The above condition is diagnosed with the use of a full evaluation that includes tests on one’s intelligence, learning and language. The evaluations used in this diagnosis also includes observations, parents and teachers inputs, analysis of the dyslexic’s school work, and his/her development. It also includes his/her social contexts and histories (p. 1).
During the process of evaluation, the examiners try to locate evidences of the disability as they also reject other possible factors which could be influencing the dyslexic’s language and reading difficulties. The factors that are ruled out include the following: the absence of instruction and attendance, economic and community factors, including body problems like hearing impairment or difficulty in seeing (p. 1).

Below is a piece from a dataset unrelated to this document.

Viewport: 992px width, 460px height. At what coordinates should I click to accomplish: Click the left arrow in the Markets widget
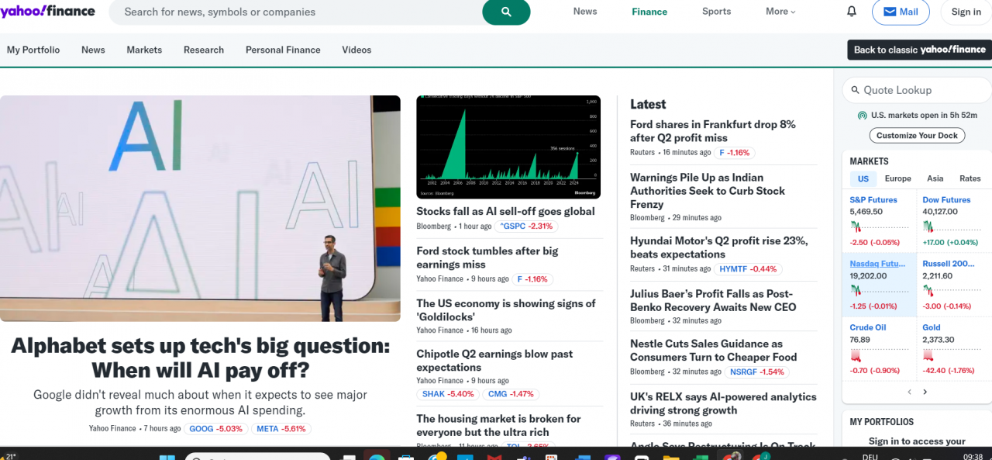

How can dyslexia be treated?
Dyslexia can be treated by focusing on a specific learning problems which the person experiences. There is often a modification of the learning methods and contexts in order to answer to the dyslexic person’s specific needs.
There are several prognoses for people with the said condition. Since it has an extensive range of symptoms and effects for different people, the predictions are difficult to make. It has, generally, a good prognosis. However, those who are diagnosed with the condition earlier on have better prognosis, given that they have a loving family and network of friends, strong self-esteem, and with proper treatment.
Special education may also help. Dyslexic children can improve learning when they can utilize most of their senses as they could. By regular practice, their skills are reinforced as they are able to “overlearn” the skills where they are challenged by (“Dyslexic, You’re Not Alone..” p. 1).
“Dyslexic, You’re Not Alone..” 2010. Levinson Medical Center for Learning Disabilities. Accessed on 05 February 2012 < http://www.dyslexiaonline.com/famous/famous.htm>.
Famous Dyslexic People. 2011. Background_Color Website. Accessed on 05 February 2012 < http://www.dyslexia-test.com/famous.html>.
Kraft, S. What Is Dyslexia? What Causes Dyslexia? April 27, 2010. Medical News Today. Accessed on 5 February 2012
“Overcoming Dyslexia.” N.d. Edublox Website. Accessed on 5 February 2012 < http://dyslexia.learninginfo.org/overcoming.htm>.
Ziegler, J. C.; Perry, C.; Ma-Wtatt, A.; Ladner, D.; Schulte-Korne, G. (2003). “Developmental dyslexia in different languages: Language specific or universal?” Journal of Experimental Child Psychology 86 (3): 169–19.